■ **EXCERPTED RECORDS**:
____
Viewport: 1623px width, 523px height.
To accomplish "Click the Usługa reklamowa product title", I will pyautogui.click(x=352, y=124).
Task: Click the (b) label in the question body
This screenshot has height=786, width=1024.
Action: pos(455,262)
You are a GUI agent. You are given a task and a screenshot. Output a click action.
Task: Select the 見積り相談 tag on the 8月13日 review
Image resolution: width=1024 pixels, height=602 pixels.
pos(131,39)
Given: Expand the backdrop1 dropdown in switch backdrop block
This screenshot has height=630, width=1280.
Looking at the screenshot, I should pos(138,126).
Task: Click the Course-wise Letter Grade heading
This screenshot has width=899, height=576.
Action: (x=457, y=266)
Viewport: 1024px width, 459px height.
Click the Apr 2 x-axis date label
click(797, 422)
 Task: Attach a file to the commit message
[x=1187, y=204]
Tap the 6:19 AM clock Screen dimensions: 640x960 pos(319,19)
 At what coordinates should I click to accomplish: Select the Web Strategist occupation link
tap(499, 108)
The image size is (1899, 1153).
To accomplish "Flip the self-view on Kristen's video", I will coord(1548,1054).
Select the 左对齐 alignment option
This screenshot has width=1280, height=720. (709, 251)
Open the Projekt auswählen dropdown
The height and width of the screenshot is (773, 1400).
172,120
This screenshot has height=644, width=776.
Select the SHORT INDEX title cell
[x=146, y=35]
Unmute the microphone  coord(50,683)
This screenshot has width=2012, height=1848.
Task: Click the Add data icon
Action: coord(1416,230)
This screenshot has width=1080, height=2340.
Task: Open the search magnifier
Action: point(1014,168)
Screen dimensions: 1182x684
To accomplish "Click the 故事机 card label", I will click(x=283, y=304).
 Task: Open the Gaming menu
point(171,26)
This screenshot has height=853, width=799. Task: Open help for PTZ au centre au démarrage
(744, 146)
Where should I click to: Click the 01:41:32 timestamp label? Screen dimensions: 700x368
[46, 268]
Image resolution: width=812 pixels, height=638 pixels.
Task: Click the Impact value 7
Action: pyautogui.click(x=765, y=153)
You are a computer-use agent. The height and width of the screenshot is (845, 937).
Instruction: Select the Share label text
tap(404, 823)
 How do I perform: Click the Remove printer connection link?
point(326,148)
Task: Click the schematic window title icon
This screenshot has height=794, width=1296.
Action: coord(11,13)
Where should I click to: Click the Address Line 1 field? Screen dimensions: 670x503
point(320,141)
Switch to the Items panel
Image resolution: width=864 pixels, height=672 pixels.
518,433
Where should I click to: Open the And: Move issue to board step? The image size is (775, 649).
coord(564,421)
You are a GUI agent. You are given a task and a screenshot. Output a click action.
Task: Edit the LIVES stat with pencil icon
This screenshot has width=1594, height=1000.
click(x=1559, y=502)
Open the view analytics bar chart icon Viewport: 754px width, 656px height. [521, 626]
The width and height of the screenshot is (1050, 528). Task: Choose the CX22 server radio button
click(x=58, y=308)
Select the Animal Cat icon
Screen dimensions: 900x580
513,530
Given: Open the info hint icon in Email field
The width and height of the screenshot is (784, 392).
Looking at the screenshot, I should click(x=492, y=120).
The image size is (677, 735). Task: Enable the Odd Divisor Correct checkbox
____
Each entry above is to be printed again exactly.

Viewport: 1623px width, 523px height.
To accomplish "Click the Usługa reklamowa product title", I will pyautogui.click(x=352, y=124).
Task: Click the (b) label in the question body
This screenshot has height=786, width=1024.
Action: pos(455,262)
You are a GUI agent. You are given a task and a screenshot. Output a click action.
Task: Select the 見積り相談 tag on the 8月13日 review
Image resolution: width=1024 pixels, height=602 pixels.
pos(131,39)
Given: Expand the backdrop1 dropdown in switch backdrop block
This screenshot has height=630, width=1280.
Looking at the screenshot, I should pos(138,126).
Task: Click the Course-wise Letter Grade heading
This screenshot has width=899, height=576.
Action: (x=457, y=266)
Viewport: 1024px width, 459px height.
Click the Apr 2 x-axis date label
click(797, 422)
 Task: Attach a file to the commit message
[x=1187, y=204]
Tap the 6:19 AM clock Screen dimensions: 640x960 pos(319,19)
 At what coordinates should I click to accomplish: Select the Web Strategist occupation link
tap(499, 108)
The image size is (1899, 1153).
To accomplish "Flip the self-view on Kristen's video", I will coord(1548,1054).
Select the 左对齐 alignment option
This screenshot has width=1280, height=720. (709, 251)
Open the Projekt auswählen dropdown
The height and width of the screenshot is (773, 1400).
172,120
This screenshot has height=644, width=776.
Select the SHORT INDEX title cell
[x=146, y=35]
Unmute the microphone  coord(50,683)
This screenshot has width=2012, height=1848.
Task: Click the Add data icon
Action: coord(1416,230)
This screenshot has width=1080, height=2340.
Task: Open the search magnifier
Action: point(1014,168)
Screen dimensions: 1182x684
To accomplish "Click the 故事机 card label", I will click(x=283, y=304).
 Task: Open the Gaming menu
point(171,26)
This screenshot has height=853, width=799. Task: Open help for PTZ au centre au démarrage
(744, 146)
Where should I click to: Click the 01:41:32 timestamp label? Screen dimensions: 700x368
[46, 268]
Image resolution: width=812 pixels, height=638 pixels.
Task: Click the Impact value 7
Action: pyautogui.click(x=765, y=153)
You are a computer-use agent. The height and width of the screenshot is (845, 937).
Instruction: Select the Share label text
tap(404, 823)
 How do I perform: Click the Remove printer connection link?
point(326,148)
Task: Click the schematic window title icon
This screenshot has height=794, width=1296.
Action: coord(11,13)
Where should I click to: Click the Address Line 1 field? Screen dimensions: 670x503
point(320,141)
Switch to the Items panel
Image resolution: width=864 pixels, height=672 pixels.
518,433
Where should I click to: Open the And: Move issue to board step? The image size is (775, 649).
coord(564,421)
You are a GUI agent. You are given a task and a screenshot. Output a click action.
Task: Edit the LIVES stat with pencil icon
This screenshot has width=1594, height=1000.
click(x=1559, y=502)
Open the view analytics bar chart icon Viewport: 754px width, 656px height. [521, 626]
The width and height of the screenshot is (1050, 528). Task: Choose the CX22 server radio button
click(x=58, y=308)
Select the Animal Cat icon
Screen dimensions: 900x580
513,530
Given: Open the info hint icon in Email field
The width and height of the screenshot is (784, 392).
Looking at the screenshot, I should click(x=492, y=120).
The image size is (677, 735). Task: Enable the Odd Divisor Correct checkbox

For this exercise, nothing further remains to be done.